A Publication of Humanities Tennessee

Beyond Monumental Figures

Finding history in the ordinary

Back in 2018, when Jarvis R. Givens was researching the book that became I’ll Make Me a World: The 100-Year Journey of Black History Month, he came across a bound set of letters in the Jackson State University archives. All dated 1949, they had been written by African American teachers who described school life in Mississippi, revealing “stories from their social worlds that went beyond the names of monumental figures or details about iconic events,” rendering “vivid descriptions that would otherwise be forgotten.”

Photo: Camilla Greenwell

That Givens, a professor of education and founding director of the Black Teacher Archive at Harvard, would be intrigued by letters written by ordinary teachers is unsurprising. In both I’ll Make Me a World and one of his previous books, American Grammar: Race, Education, and the Building of a Nation, he privileges those who are not famous, pursuing “deeper knowledge of human complexity” found in “lesser known scenes in history.”
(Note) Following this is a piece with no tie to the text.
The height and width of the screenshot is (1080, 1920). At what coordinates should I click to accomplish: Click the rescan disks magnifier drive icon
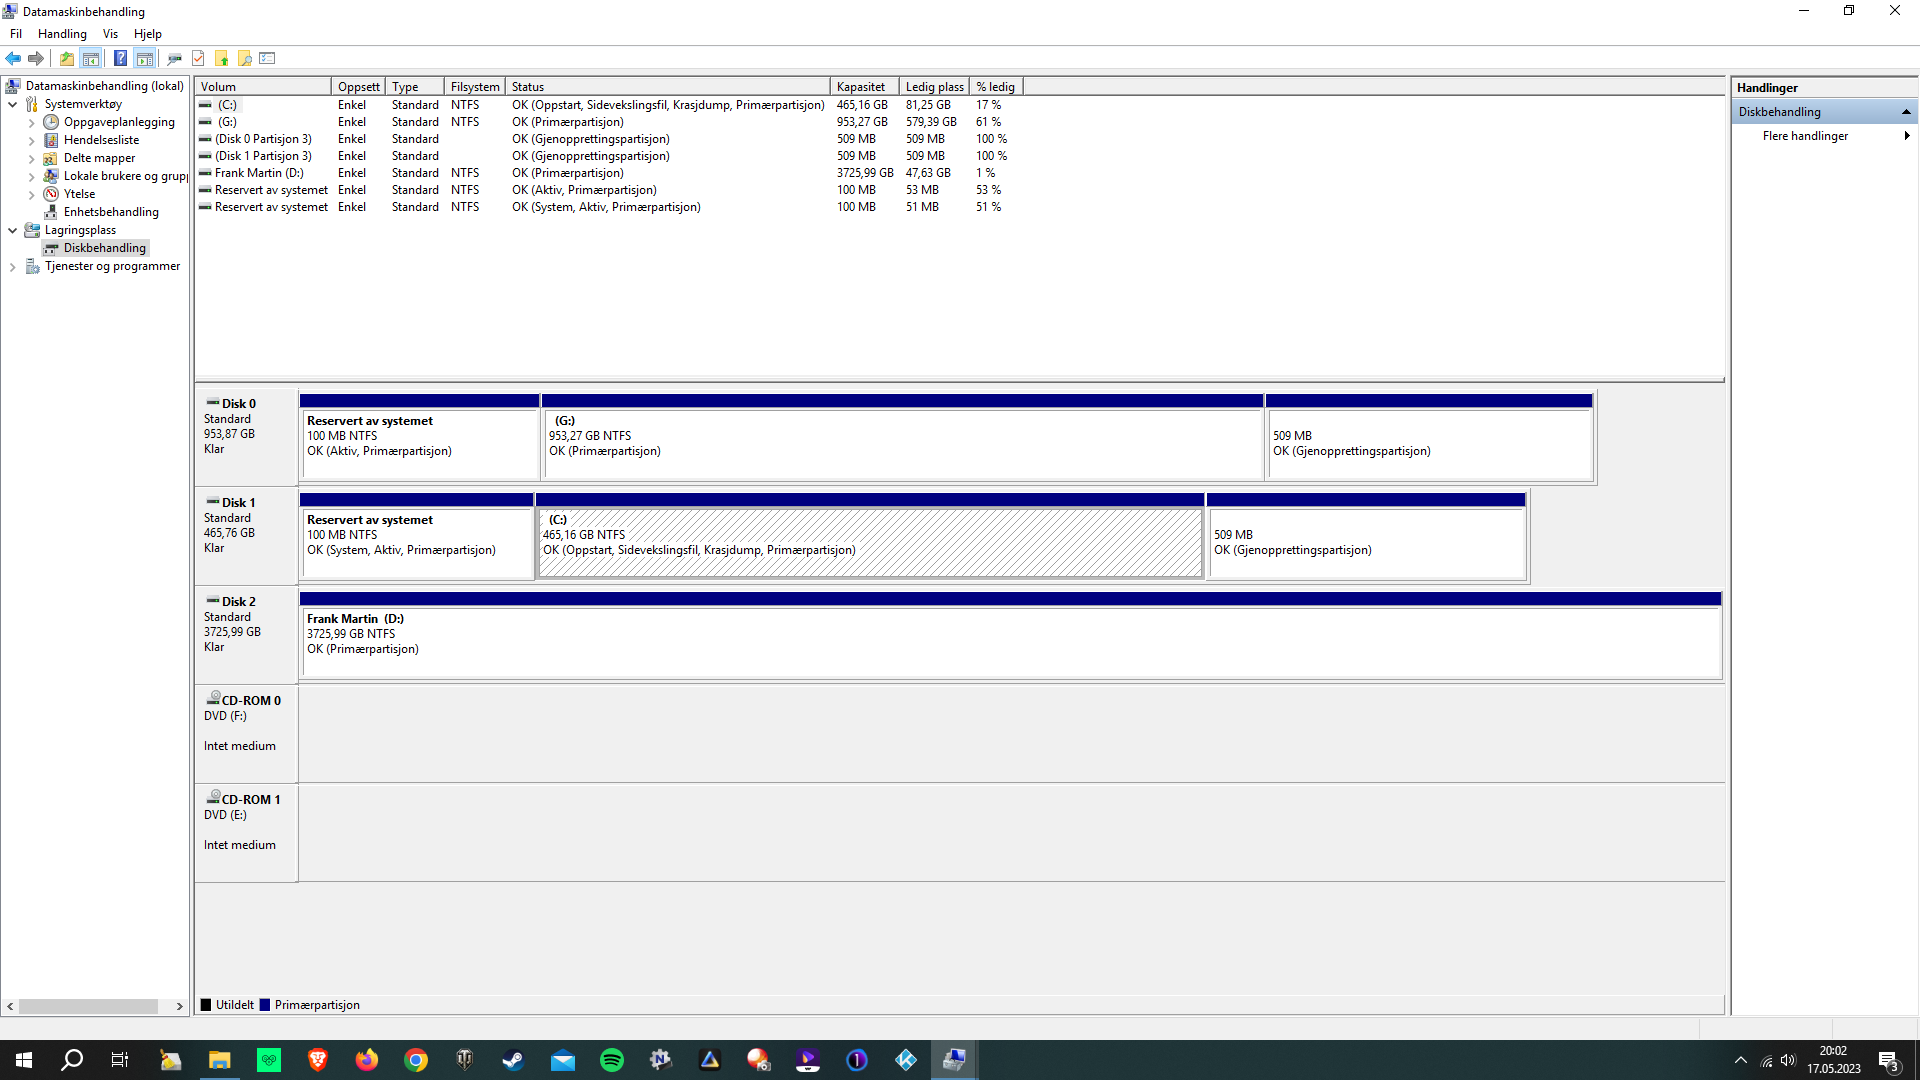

It’s this focus on “lesser known scenes” that distinguishes I’ll Make Me a World from more traditional scholarly approaches to documenting the past. Judging from its subtitle, one might expect the book to present a chronological story of how historian Carter G. Woodson established “Negro History Week” in February 1926 and how it became “Black History Month” during the American bicentennial in 1976 — “dreamed up, pieced together, and sustained by a narratively condemned people” who recognized “how racist storylines based on whitewashed conceptions of history were used to justify their oppression.”

One might also expect the book to be infused with well-known names: Frederick Douglass, W.E.B. Du Bois, Dr. Martin Luther King Jr., Rosa Parks. They’re here, but so is Givens’ beloved preschool teacher, Miss Butterfield, who taught Givens and his classmates to recite excerpts from King’s “I’ve Been to the Mountaintop” speech, using methods she had been taught growing up in the Jim Crow South to convey “her memory of a feeling associated with the words” to students too young to read.
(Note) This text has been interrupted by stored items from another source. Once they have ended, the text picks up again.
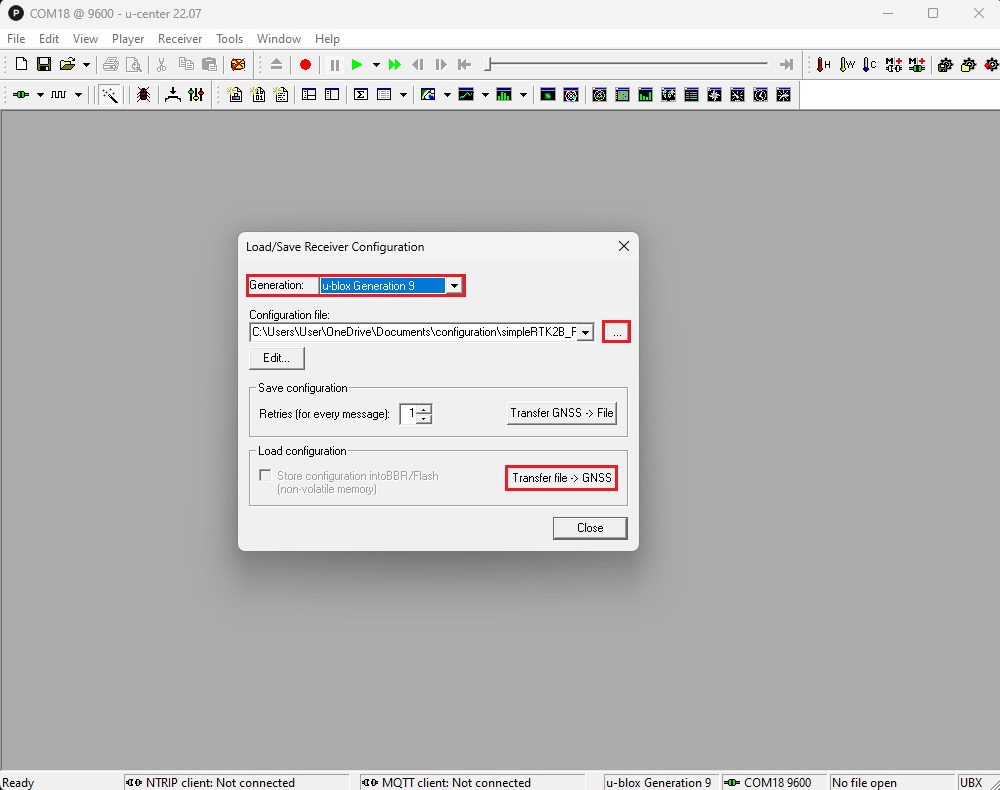1000x790 pixels.
Task: Open the Tools menu
Action: tap(229, 39)
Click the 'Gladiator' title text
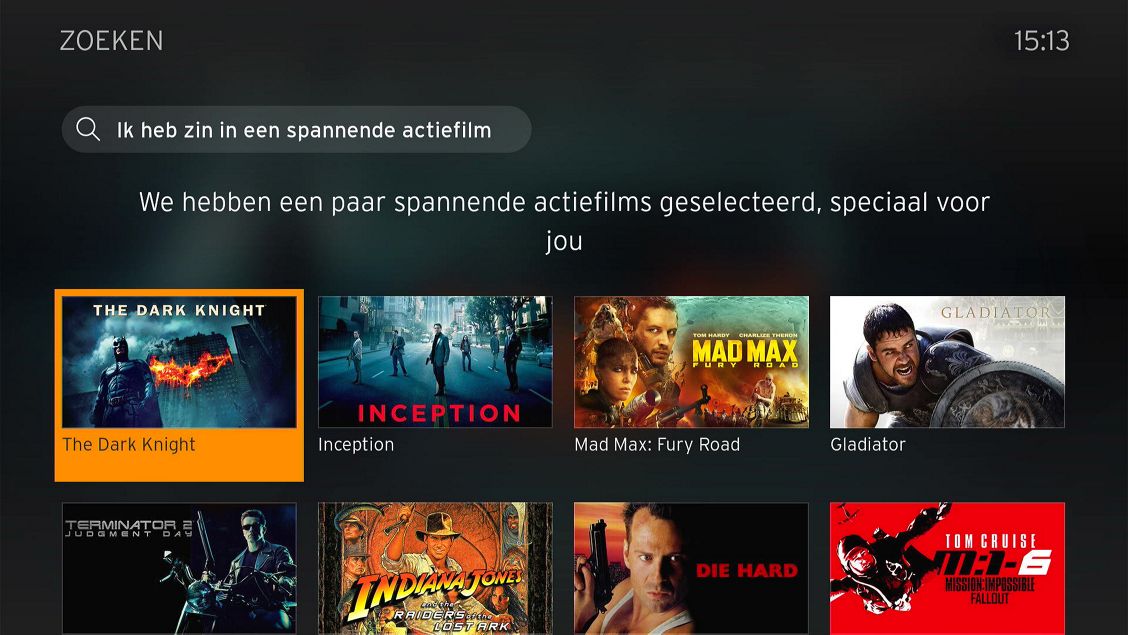This screenshot has height=635, width=1128. coord(868,444)
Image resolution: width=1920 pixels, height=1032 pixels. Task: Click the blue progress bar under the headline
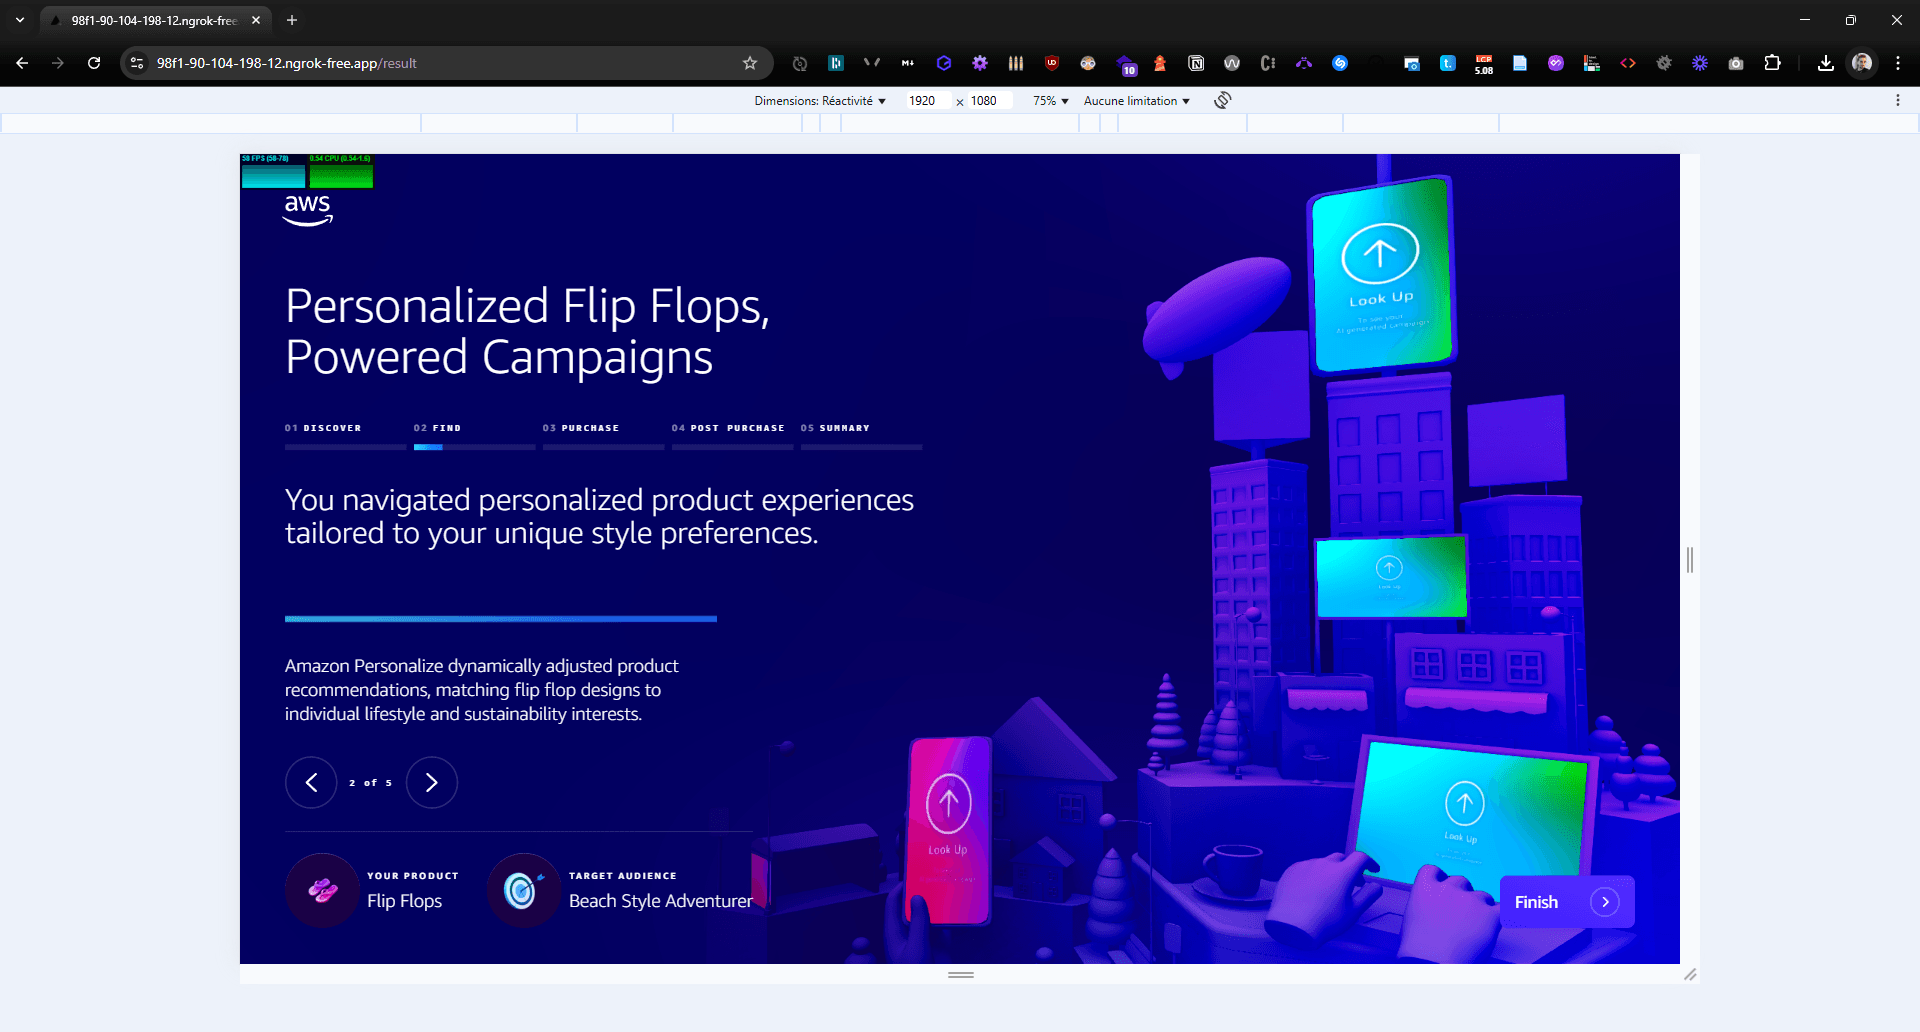[500, 619]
Givens puts “black memory workers” at the heart of his story, referring to those who “bear witness” through “a collective process, a historical enterprise forged by and through community.” This work began during slavery, when those who could do so wrote about their lives, while others passed down stories orally and through ritual, ensuring that “historical perspectives emerged from the terrain of black consciousness” as a counternarrative to histories that maligned them.
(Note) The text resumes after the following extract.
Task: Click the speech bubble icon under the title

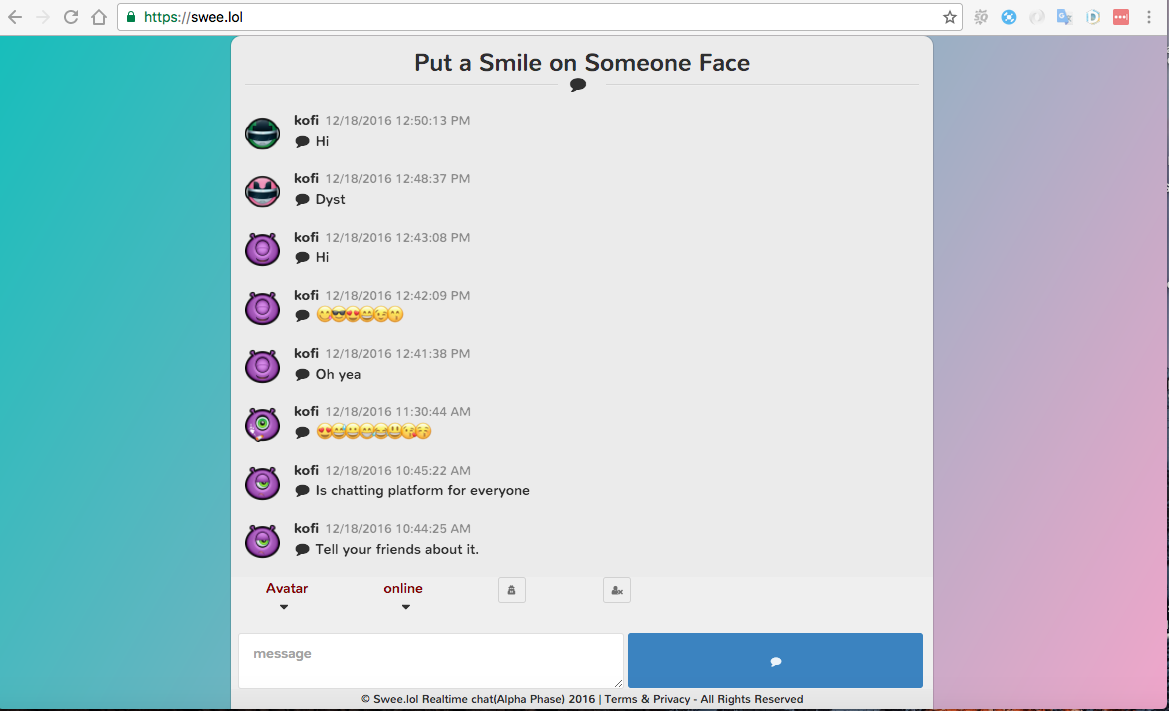Action: 578,85
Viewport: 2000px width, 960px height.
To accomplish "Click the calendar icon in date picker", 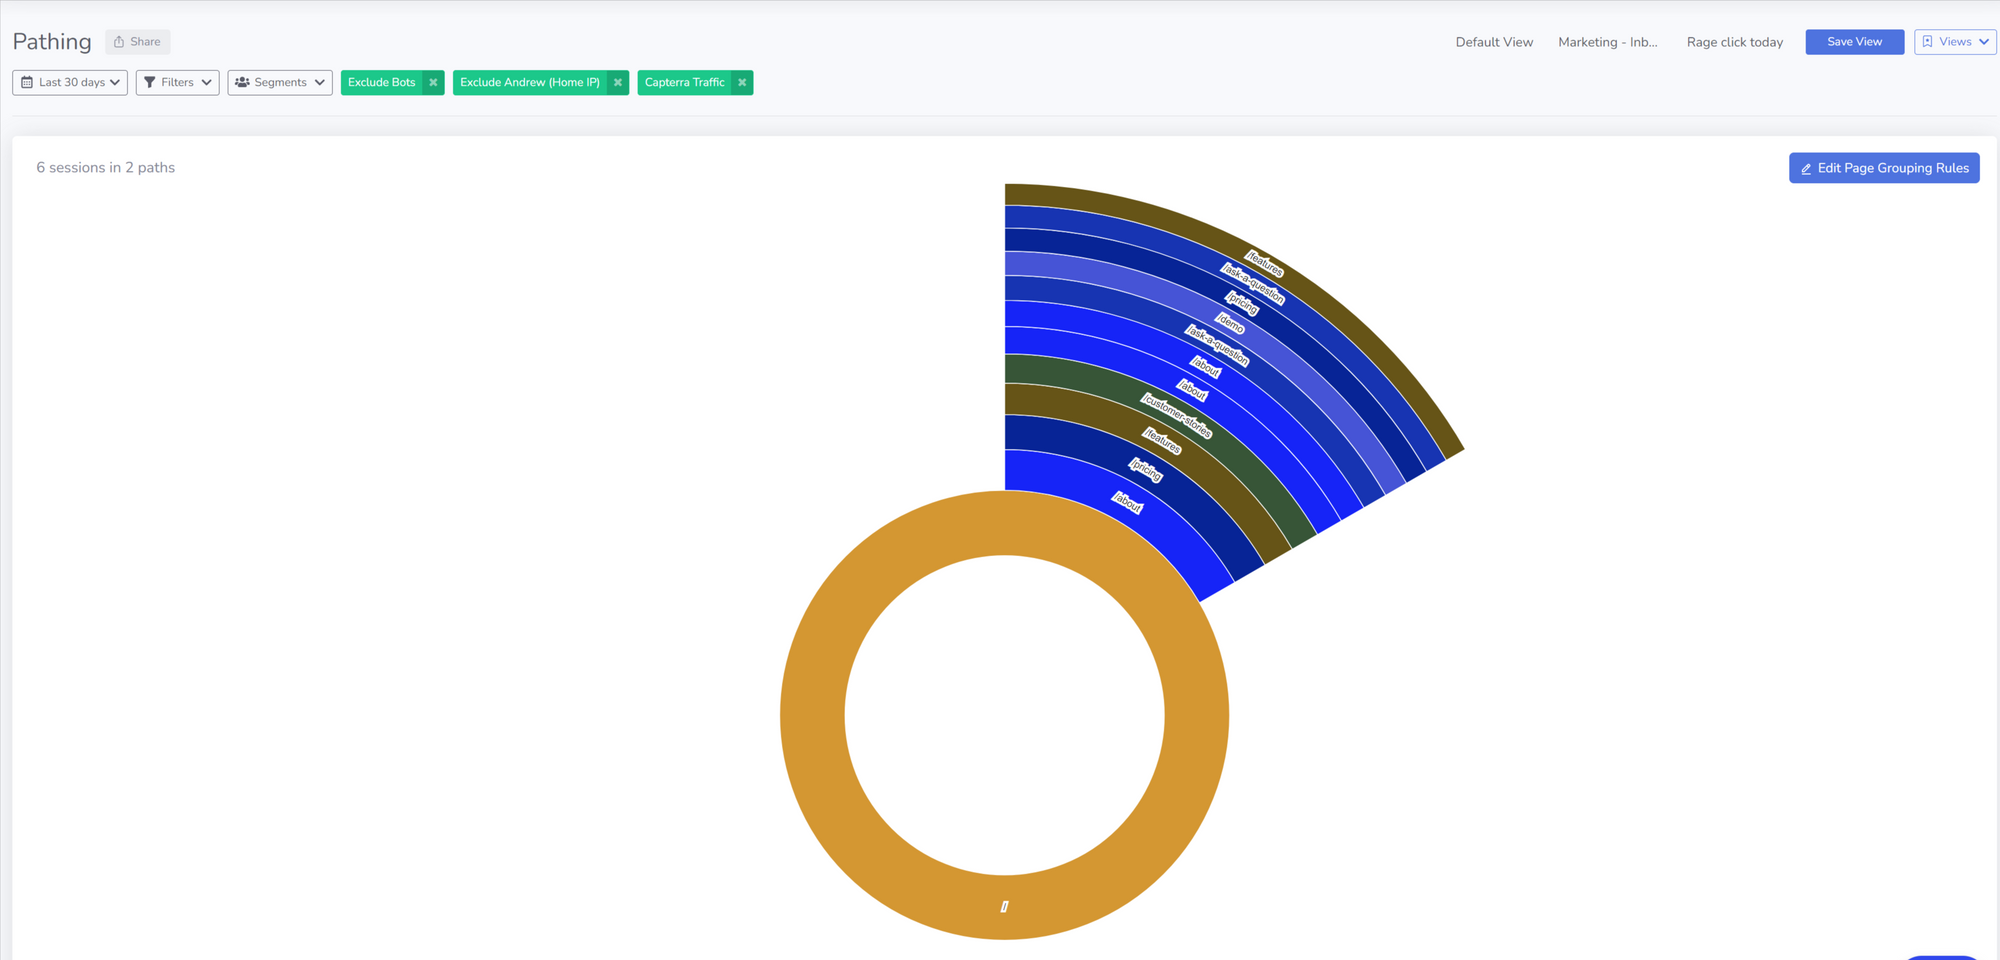I will (x=27, y=83).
Much of I’ll Make Me a World interrogates the various forms memory work has taken. This includes artistic endeavors, such as When Truth Gets a Hearing, a play written by educator and historian Nannie Helen Burroughs in the 1920s. In the play, a character named Justice presides over a courtroom where “the Negro” — a term more commonly used then — is to be judged. Those testifying in support include Truth, Grace, Mercy, and History, while the opposing side is presented by a character called Prejudice. The play “provided an entryway to black history for those who might not engage other forms, such as essays and traditional history books” around the time Black History Week was first introduced, Givens says. Originally presented at Burroughs’ National Training School for Women and Girls in Washington, D.C., When Truth Gets a Hearing was later produced elsewhere to wide acclaim, with Du Bois traveling to see it inside a packed theater in Philadelphia.

Givens is particularly good at letting unexpected connections between details guide his insights. Before reading the Mississippi teachers’ letters from 1949, he knew that segregated schools often shared buildings with churches, but until he read one by a teacher named Miss Jones, he hadn’t realized what that meant. Not only was weekly cleaning and rearranging of desks expected of teachers, but they had to make accommodations when a funeral was held during the school week. “Miss Jones’s story forced me to sit with the deeper meaning of the history I was pursuing, namely that there was and continues to be a distinctive intimacy between death and black memory work in African American social life,” Givens writes.

This insight had meaning in his own life. Not long after the small boy recited King’s “mountaintop” speech at his preschool, he was called upon to use the skills he’d learned in Miss Butterfield’s class to recite the Lord’s Prayer at the funeral for his 22-year-old father, who had been shot and killed in Long Beach, California. “Like many before me, my first lessons in black history became equipment for living.”

Givens ends the book with a chapter titled “Where Do We Go from Here?” His answer to the question is largely historiographical, focusing on the ways that history is conceived and articulated. The path forward, he concludes, is for ordinary people to develop a historical consciousness based as much on everyday life as iconic names and events. It’s an insight he attributes indirectly to Miss Butterfield, whose gold wristwatch fascinated him. “As a preschool student I could not tell time, but I was marked by time nonetheless; marked by social relations and events of the past even before my name had ever been spoken.”

Beyond Monumental Figures

Jane Marcellus is a writer and professor whose published work includes critical analysis, journalism, and literary nonfiction.